Page text
= = =
ProjectPhysX/OpenCL-Wrapper

Kernel Dimensions?

PJaramilloV opened this issue · 1 comments

I love what you did here in this Wrapper, it makes OpenCL's syntax so approachable. However i do find myself struggling to understand how to set up the Memory and Kernel like in plain OpenCL with global and local sizes in a {x, x} to interpret 2D data or {y,y,y} for 3D.

I know we can work around this by operating over the 1D index of get_global_(0), I've also noted that there are read and write methods like write_to_device_2d() but can't understand how to use them.

I would appreciate any clarification or help, many thanks again for this wrapper!

Hi @PJaramilloV,

it's best to use a 1D range in OpenCL even for 2D/3D data. Use linear indexing then:

  • 2D
    • kernel global range is Nx*Ny
    • uint n = x+y*Nx;
    • uint x = n%Nx;
      uint y = n/Nx;
  • 3D
    • kernel global range is Nx*Ny*Nz
    • uint n = x+(y+z*Ny)*Nx;
    • uint x = (n%(Nx*Ny))%Nx;
      uint y = (n%(Nx*Ny))/Nx;
      uint z = n/(Nx*Ny);

With this you can go from the linear index n in the OpenCL kernel to x/y/(z) coordinates and be sure to have coalesced memory access. Note: keep in mind the maximum value of uint, 4294967295u; if you have larger global range, use ulong instead for n.


To pass the the 2D/3D sizes Nx/Ny/(Nz) to the OpenCL kernel, you can embed them as macro constants:

const uint Nx=100u, Ny=100u, Nz=100u;
const string defines =
	"#define Nx "+to_string(Nx)+"\n"
= = =
Stored data

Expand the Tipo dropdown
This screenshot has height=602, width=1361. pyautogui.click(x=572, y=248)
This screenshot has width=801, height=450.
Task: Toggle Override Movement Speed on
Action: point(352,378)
= = =
What you will do
a - In the thread on kernel dimensions, what type does the reply recommend for n when the global range exceeds the maximum value of uint?
b - Proceed with the thread on kernel dimensions, starting after its final line.
These records have no connection to the thread on kernel dimensions.

Final answers
a - ulong

b -
	"#define Ny "+to_string(Ny)+"\n"
	"#define Nz "+to_string(Nz)+"\n"
;
Device device(select_device_with_most_flops(), defines+get_opencl_c_code());

and in the OpenCL code you can then use them anywhere, for example:

kernel void add_kernel(global float* A, global float* B, global float* C) { // equivalent to "for(uint n=0u; n<N; n++) {", but executed in parallel
	const uint n = get_global_id(0);
	C[n] = A[n]*(float)Nx+B[n]+(float)Ny;
}

Alternatively, if Nx/Ny/(Nz) are not constants and should change at runtime, pass them as Kernel parameters:

Kernel add_kernel(device, N, "add_kernel", A, B, C, Nx, Ny, Nz);

To modify at runtime:

add_kernel.set_parameters(3u, Nx, Ny, Nz); // kernel parameter positions: A at 0, B at 1, C at 2, Nx at 3 --> starting position to set Nx, Ny, Nz is 3

And add them in OpenCL as additional kernel parameters

kernel void add_kernel(global float* A, global float* B, global float* C, const uint Nx, const uint Ny, const uint Nz) { // equivalent to "for(uint n=0u; n<N; n++) {", but executed in parallel
	const uint n = get_global_id(0);
	C[n] = A[n]*(float)Nx+B[n]+(float)Ny;
}

The write_to_device_2d() etc. functions are there if you have a 1D array formatted in 2D through linear indexing, and you want to copy not the entire thing from CPU to GPU but only a small clipped 2D region. For copying the entire thing, write_to_device() is much faster.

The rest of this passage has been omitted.